**WORK ITEM**
Wherever the line that contains "Open the 台号H menu item" falls, repeat it and the lines after it exactly until the records end, without any pictures.

# # # #

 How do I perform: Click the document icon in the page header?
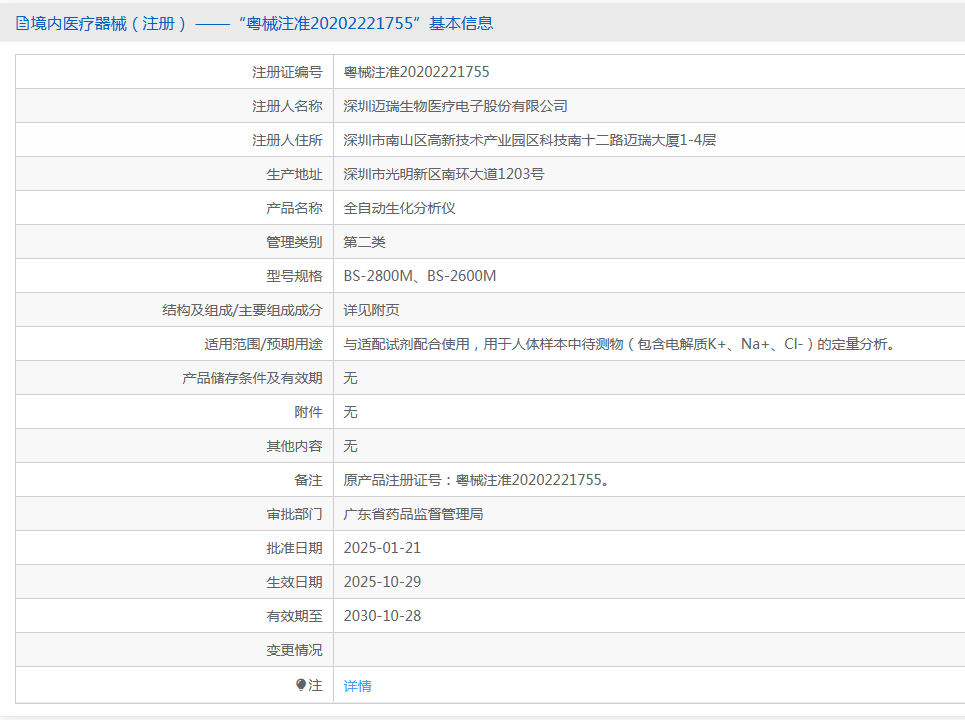[x=22, y=23]
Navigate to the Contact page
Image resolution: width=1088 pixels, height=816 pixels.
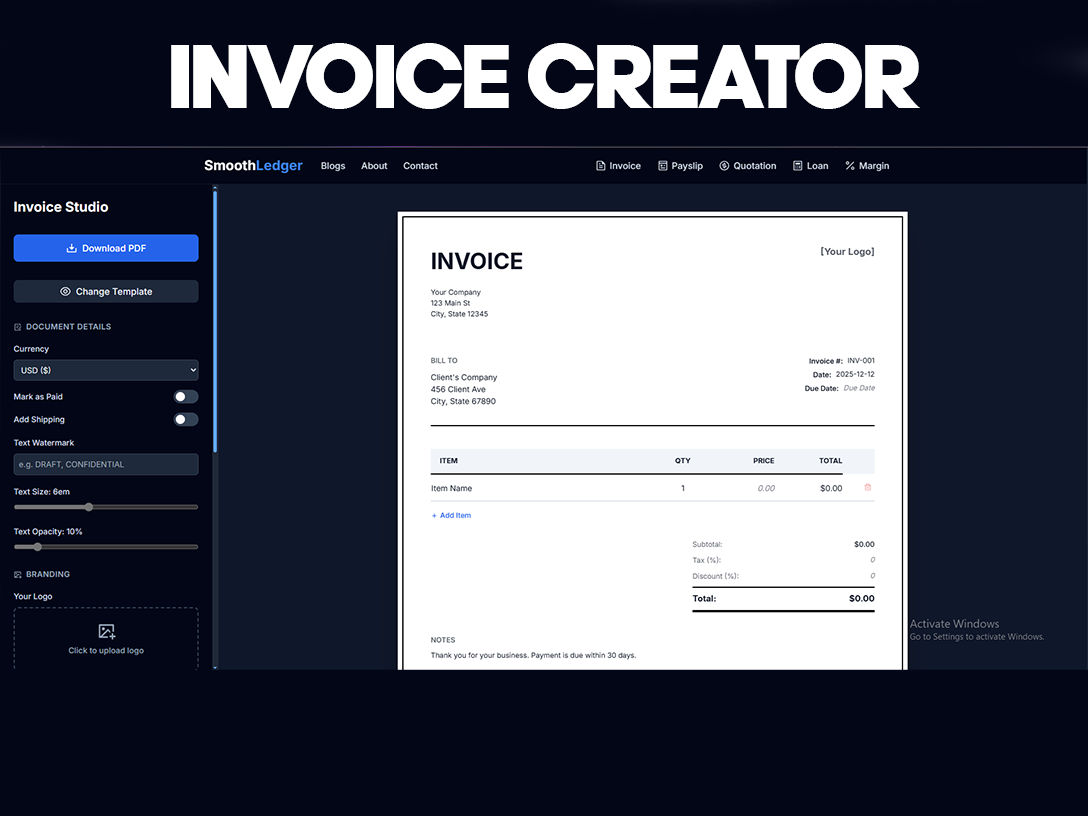[x=420, y=166]
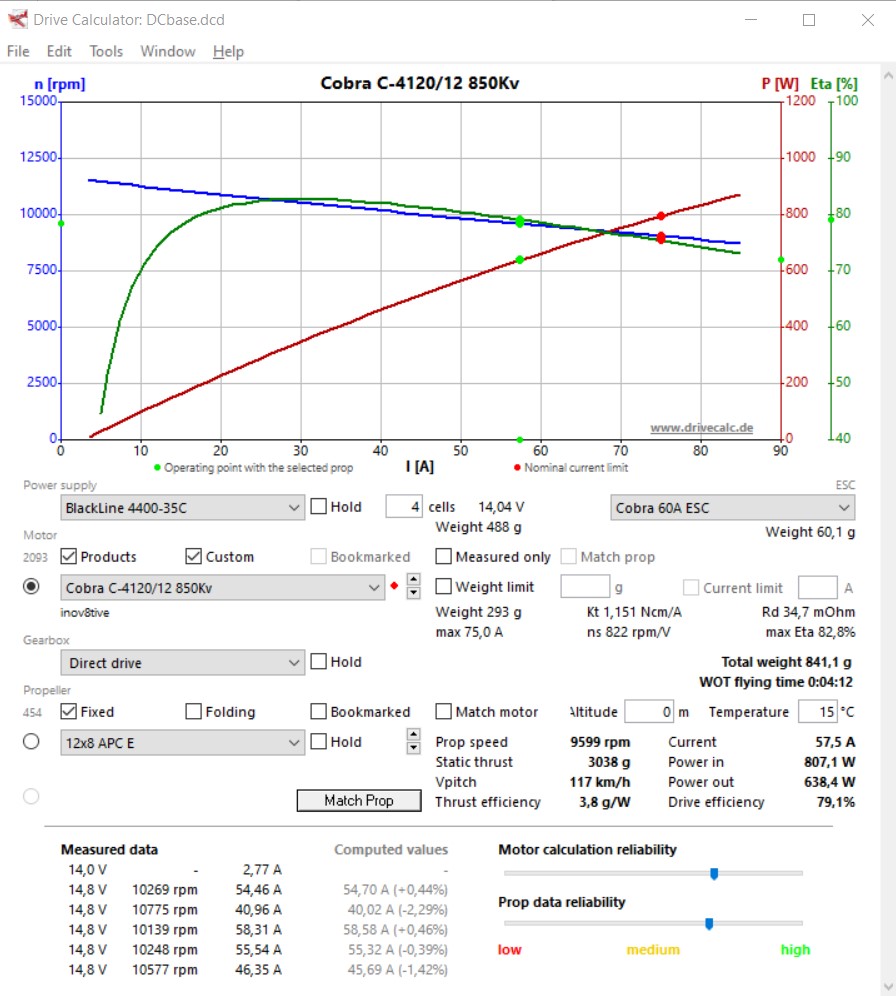
Task: Toggle the Measured only checkbox
Action: [444, 556]
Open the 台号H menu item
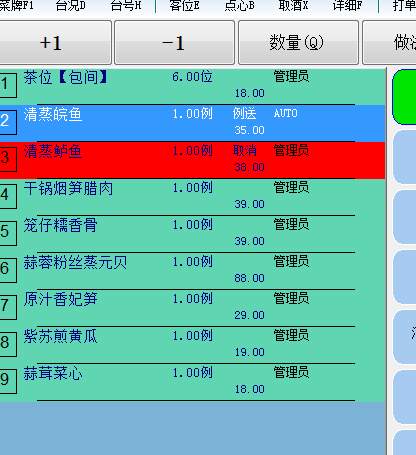Viewport: 416px width, 455px height. [x=126, y=6]
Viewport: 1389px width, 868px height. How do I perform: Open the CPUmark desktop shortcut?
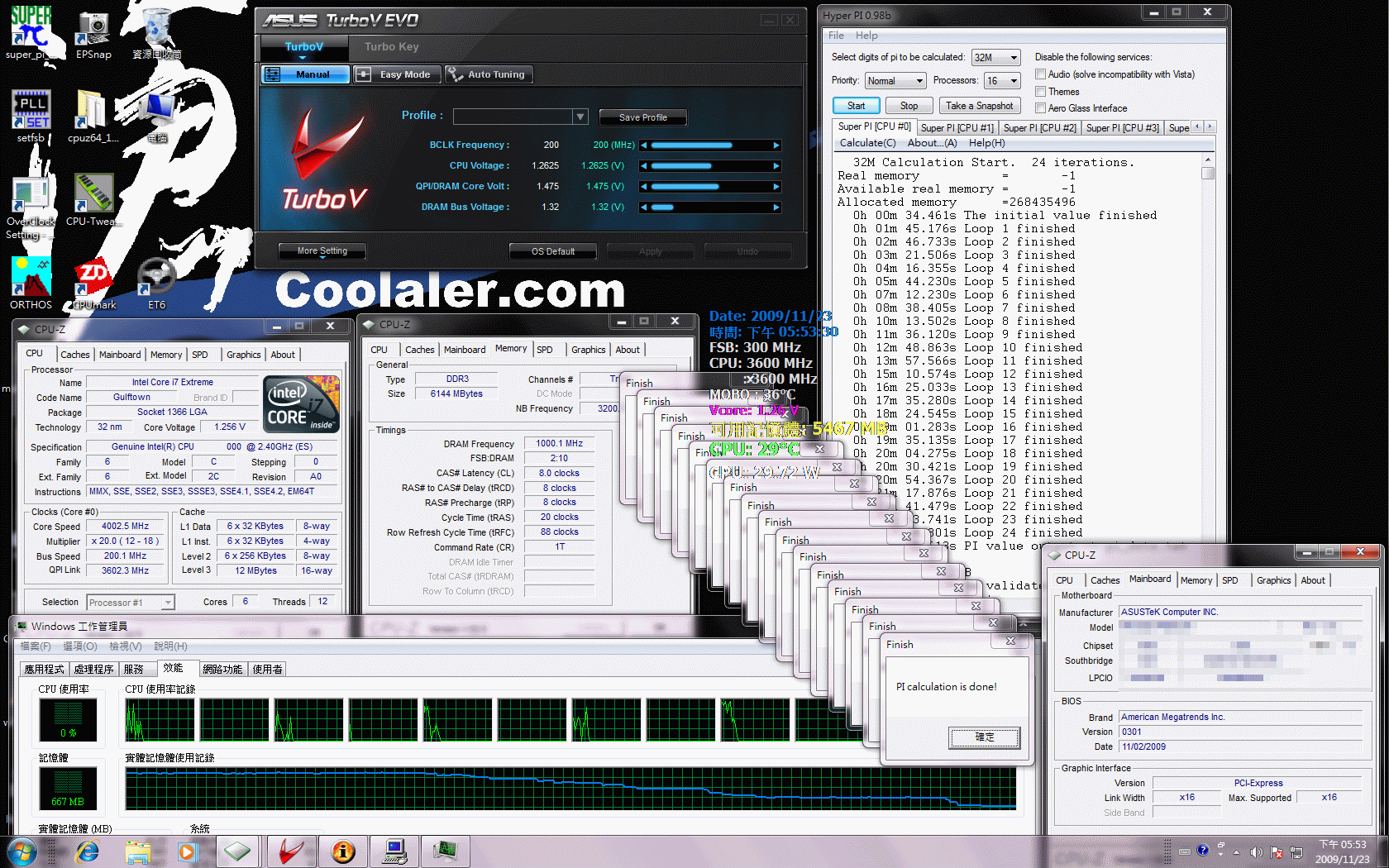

# # # #

**EXERCISE RESPONSE**
Open the 台号H menu item
Viewport: 416px width, 455px height. [x=126, y=6]
Viewport: 1389px width, 868px height. How do I perform: Open the CPUmark desktop shortcut?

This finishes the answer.